Private Liquidity as IPO Alternative
Noel Moldvai and Adam Crawley, co-founders of Augment, on software-enabled secondaries markets
Private liquidity is becoming a substitute for one of the main reasons to go public, which is letting employees and investors turn stock into cash without forcing the whole company into quarterly market scrutiny. When companies can run controlled secondaries, they can keep long term investors, refresh the cap table without dilution, and give employees enough liquidity to stay focused instead of pushing management toward an early IPO.
-
In practice, liquidity gives companies three concrete levers. They can let early employees and seed investors sell, replace them with later stage holders better suited for the next phase, and establish a real market price for their stock before any IPO. That makes fundraising, recruiting, and M&A easier while preserving control.
-
The market has moved in this direction because companies stay private much longer than before, while shareholder pressure keeps building. Recent operator interviews describe secondaries shifting from taboo to normal, with issuers now treating them as a retention tool and VC firms using them to return capital to LPs.
-
The constraint is not demand, it is market structure. Brokered deals are slow, fragmented, and often fail on ROFRs and transfer rules.

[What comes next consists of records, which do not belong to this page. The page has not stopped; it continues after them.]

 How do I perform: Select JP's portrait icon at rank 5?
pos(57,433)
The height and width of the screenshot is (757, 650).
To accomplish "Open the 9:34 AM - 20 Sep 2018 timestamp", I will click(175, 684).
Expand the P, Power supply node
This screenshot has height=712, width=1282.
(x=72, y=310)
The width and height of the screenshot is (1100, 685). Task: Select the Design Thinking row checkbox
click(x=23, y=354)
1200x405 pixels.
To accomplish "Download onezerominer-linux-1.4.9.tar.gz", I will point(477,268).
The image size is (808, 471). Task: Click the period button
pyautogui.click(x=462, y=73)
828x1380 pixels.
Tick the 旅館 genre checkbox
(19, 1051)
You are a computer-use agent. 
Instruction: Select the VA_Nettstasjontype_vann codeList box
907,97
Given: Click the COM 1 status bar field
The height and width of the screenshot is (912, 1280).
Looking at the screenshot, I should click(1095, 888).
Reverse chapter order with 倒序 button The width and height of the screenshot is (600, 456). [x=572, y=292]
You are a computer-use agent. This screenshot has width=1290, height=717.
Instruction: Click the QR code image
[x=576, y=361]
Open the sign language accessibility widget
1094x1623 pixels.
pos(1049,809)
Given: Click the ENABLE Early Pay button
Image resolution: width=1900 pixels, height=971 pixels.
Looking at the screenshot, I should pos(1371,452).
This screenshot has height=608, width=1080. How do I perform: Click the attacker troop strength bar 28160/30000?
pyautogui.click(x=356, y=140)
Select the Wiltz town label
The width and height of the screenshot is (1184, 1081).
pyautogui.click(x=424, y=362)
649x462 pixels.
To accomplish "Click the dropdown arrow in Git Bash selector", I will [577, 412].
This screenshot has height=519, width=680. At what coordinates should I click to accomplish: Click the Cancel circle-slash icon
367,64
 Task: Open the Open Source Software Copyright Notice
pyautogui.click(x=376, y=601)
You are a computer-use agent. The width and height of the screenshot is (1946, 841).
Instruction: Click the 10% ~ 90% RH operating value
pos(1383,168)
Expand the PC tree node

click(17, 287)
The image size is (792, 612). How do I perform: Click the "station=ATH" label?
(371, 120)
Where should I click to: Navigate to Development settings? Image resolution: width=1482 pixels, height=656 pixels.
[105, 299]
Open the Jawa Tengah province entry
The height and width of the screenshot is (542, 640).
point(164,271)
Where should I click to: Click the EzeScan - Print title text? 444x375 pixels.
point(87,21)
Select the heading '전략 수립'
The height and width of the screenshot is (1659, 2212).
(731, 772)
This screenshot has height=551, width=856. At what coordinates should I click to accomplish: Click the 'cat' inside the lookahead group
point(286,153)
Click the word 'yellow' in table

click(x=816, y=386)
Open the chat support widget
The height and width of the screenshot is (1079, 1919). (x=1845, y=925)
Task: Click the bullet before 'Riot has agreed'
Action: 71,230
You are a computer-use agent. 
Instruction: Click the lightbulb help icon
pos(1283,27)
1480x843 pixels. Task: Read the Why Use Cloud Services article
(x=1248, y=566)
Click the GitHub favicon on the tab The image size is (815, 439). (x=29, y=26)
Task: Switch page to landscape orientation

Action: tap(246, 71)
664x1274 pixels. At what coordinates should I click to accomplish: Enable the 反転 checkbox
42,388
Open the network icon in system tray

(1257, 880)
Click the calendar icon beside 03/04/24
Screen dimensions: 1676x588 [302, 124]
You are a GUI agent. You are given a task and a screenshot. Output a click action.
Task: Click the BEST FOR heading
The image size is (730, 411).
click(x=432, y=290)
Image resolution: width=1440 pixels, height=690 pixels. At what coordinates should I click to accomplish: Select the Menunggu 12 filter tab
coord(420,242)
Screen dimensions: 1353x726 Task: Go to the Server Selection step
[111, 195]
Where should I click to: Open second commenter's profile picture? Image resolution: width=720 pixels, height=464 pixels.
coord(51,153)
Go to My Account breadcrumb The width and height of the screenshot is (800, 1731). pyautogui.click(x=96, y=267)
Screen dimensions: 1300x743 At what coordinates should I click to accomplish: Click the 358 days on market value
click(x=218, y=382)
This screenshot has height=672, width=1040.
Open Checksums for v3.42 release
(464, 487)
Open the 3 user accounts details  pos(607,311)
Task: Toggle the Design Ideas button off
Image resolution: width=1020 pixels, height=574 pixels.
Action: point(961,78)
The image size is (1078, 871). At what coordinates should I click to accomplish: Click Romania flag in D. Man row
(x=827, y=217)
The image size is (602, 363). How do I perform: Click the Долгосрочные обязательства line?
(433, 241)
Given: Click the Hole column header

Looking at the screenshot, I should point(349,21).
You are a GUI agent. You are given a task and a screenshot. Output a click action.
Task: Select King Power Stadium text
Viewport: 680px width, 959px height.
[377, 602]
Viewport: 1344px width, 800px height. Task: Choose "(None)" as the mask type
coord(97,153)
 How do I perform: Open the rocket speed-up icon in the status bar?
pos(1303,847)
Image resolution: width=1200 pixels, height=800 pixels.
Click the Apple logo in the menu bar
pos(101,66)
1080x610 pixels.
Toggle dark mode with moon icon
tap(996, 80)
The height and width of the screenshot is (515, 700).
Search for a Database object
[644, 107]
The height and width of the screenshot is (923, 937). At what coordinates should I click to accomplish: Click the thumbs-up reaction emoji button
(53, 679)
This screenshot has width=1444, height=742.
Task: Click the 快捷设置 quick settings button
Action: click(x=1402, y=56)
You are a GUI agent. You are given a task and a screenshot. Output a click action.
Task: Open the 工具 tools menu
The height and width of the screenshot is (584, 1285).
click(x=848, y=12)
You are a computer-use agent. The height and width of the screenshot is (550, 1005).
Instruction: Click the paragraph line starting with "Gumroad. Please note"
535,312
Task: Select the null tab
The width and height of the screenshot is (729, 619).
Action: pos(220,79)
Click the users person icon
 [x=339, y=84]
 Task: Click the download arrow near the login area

That is why newer platforms are pushing issuer friendly tenders, cap table based structures, and SPVs that bundle many buyers into one line item, so companies can allow liquidity without losing cap table control.
The next step is a gradient between private and public rather than a hard jump. The companies that win will be the ones that make shares liquid in measured, repeatable ways, enough for price discovery and retention, but still controlled enough to choose who owns the business and when full public exposure actually makes sense.